Structural Determinants of Inhibitory Activity
In particular, glycyrrhetinic and oleanolic acid showed very promising results. Oleanolic acid, which had only hydrophobic interactions with the pocket, produced the greatest inhibition among the screened drugs, suggesting that hydrophobicity is the main factor deciding inhibition efficiency.
This is also true of bile acids, both natural and semi-synthetic, which also showed the important role played by the 6α-ethyl group for inhibition. This group might promote the bioactive or ‘up’ conformation of the RBD, as well as facilitating hydrophobic contacts with other residues.
The vital determinant is, therefore, the network of hydrophobic contacts and not hydrogen bonding. Again, the polar group on the side chain appears to be non-essential for inhibition.
Implications and Future Research
Of all the natural and semi-synthetic agents tested, glyco-ursodeoxycholic acid (G-UDCA) had robust inhibitory activity (50%) against the RBD-ACE2. The semi-synthetic derivative BAR704, a highly selective and potent FXR agonist, was also effective and reduced the binding by approximately 50% at the dose of 0.1 and 1μM.

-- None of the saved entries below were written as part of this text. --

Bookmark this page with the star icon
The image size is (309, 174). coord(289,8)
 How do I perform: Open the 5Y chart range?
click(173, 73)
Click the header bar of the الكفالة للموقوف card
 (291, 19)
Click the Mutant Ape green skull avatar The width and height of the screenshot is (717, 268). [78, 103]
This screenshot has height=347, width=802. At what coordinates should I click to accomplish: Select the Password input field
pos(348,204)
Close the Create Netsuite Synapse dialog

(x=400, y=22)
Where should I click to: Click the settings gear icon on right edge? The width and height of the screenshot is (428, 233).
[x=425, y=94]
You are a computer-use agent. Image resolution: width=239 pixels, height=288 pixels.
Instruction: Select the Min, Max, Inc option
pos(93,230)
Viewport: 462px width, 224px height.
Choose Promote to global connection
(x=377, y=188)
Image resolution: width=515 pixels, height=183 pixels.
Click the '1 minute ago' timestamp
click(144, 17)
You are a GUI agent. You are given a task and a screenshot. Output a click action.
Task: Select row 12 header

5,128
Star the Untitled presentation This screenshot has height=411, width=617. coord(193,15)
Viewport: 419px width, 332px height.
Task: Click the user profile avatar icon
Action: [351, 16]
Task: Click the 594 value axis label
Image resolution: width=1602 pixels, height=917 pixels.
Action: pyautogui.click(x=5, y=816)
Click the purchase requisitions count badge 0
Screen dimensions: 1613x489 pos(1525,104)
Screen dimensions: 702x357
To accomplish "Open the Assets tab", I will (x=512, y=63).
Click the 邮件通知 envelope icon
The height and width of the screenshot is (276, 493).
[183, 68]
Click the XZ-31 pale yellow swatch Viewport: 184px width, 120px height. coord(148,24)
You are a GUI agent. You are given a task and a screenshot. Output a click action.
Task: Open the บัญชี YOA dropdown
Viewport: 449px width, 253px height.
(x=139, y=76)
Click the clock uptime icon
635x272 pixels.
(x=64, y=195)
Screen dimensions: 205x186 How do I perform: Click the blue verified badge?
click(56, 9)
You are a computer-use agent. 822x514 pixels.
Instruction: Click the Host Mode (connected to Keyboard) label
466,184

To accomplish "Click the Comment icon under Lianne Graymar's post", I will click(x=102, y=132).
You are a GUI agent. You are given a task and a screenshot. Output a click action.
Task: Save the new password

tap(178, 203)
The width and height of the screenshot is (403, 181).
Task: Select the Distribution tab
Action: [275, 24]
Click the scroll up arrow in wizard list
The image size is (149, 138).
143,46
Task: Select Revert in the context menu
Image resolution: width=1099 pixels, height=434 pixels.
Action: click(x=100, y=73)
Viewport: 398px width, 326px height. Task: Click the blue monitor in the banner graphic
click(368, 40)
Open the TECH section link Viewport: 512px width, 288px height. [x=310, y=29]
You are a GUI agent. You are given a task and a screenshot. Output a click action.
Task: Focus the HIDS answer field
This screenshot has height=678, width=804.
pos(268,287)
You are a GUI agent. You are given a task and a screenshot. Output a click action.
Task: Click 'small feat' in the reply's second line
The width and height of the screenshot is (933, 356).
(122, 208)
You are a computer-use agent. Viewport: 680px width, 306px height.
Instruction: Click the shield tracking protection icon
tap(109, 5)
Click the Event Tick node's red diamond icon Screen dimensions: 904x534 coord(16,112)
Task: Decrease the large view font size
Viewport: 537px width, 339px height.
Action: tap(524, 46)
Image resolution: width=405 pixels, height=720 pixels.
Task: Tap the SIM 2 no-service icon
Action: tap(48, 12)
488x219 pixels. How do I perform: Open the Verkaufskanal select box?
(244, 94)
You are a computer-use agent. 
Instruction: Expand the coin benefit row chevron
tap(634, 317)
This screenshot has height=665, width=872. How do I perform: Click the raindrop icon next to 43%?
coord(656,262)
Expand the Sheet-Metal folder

However, most of them were promoters at the two primary bile acid-activated receptors. In other words, all of these drugs bind to both these receptors and also to the viral protein. This finding could be used to hijack the virus-ACE2 binding. Combinations of these drugs did not increase the inhibitory efficiency over the use of single agents.
The researchers note that the best natural bile acid tested, G-UDCA, had a markedly less inhibitory activity than neutralizing antibodies from hyperimmune recovered COVID-19 patients, which achieved almost 99% inhibition. When the viral load is very high, therefore, small molecules may be almost useless, but could perhaps help prevent infection if only very mild exposure has occurred.
The main importance, therefore, lies in the indication of future directions of research, whereby these binding modes could be optimized by a better understanding of the steroidal structure. This could help evolve more interactions in pocket 5, which is the most conserved among currently circulating viral strains.
The investigators say, “The two pockets we have identified in β-sheet core of the Spike RBD appears to be targetable by steroidal molecules and importantly we have found that either naturally occurring bile acids and their metabolites in human seem be able to reduce the binding of Spire RBD with ACE2. Together, these results might help to define novel treatments to reduce the viral load by using SARS-CoV-2 entry inhibitors.”
bioRxiv publishes preliminary scientific reports that are not peer-reviewed and, therefore, should not be regarded as conclusive, guide clinical practice/health-related behavior, or treated as established information.